Would you please give every entry again exactly, without the pictures?

Data to examine section start

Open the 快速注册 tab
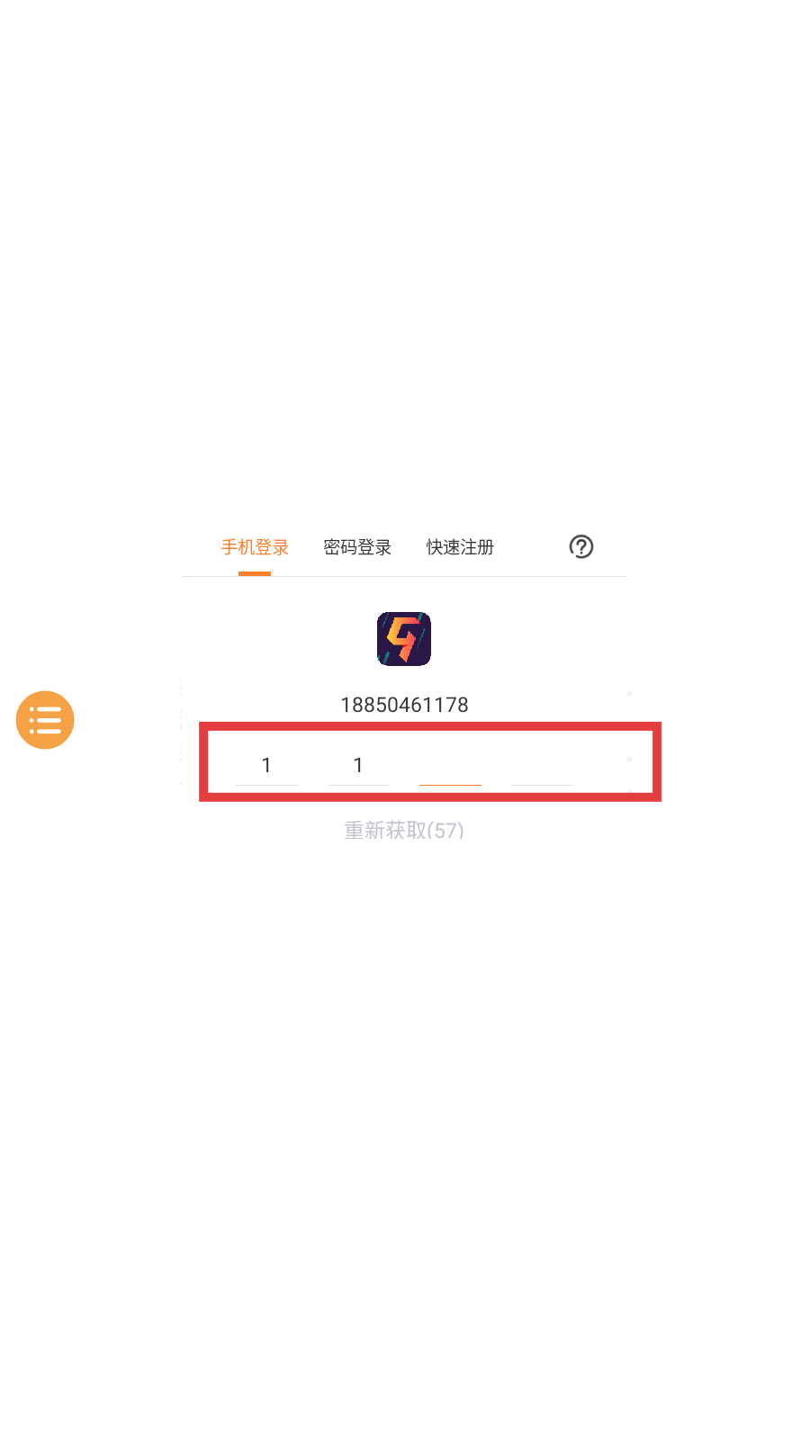 [460, 547]
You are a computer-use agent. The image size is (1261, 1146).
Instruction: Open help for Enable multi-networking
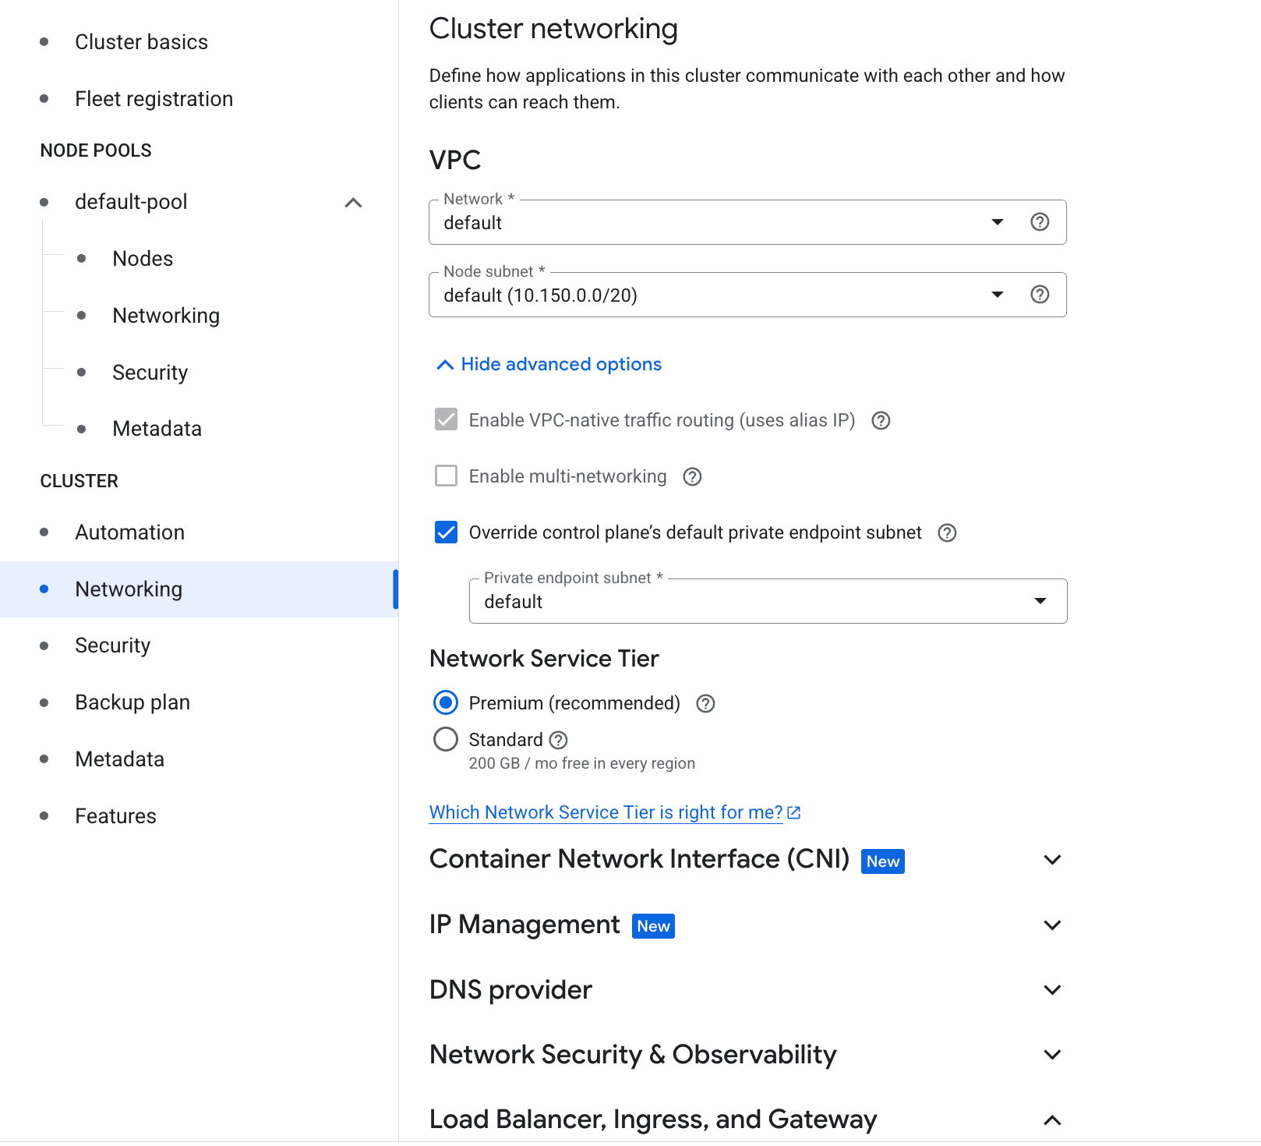692,476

Data to examine section end

> **Response to the exercise**
Open the 快速注册 tab
 [460, 547]
You are a computer-use agent. The image size is (1261, 1146).
Instruction: Open help for Enable multi-networking
692,476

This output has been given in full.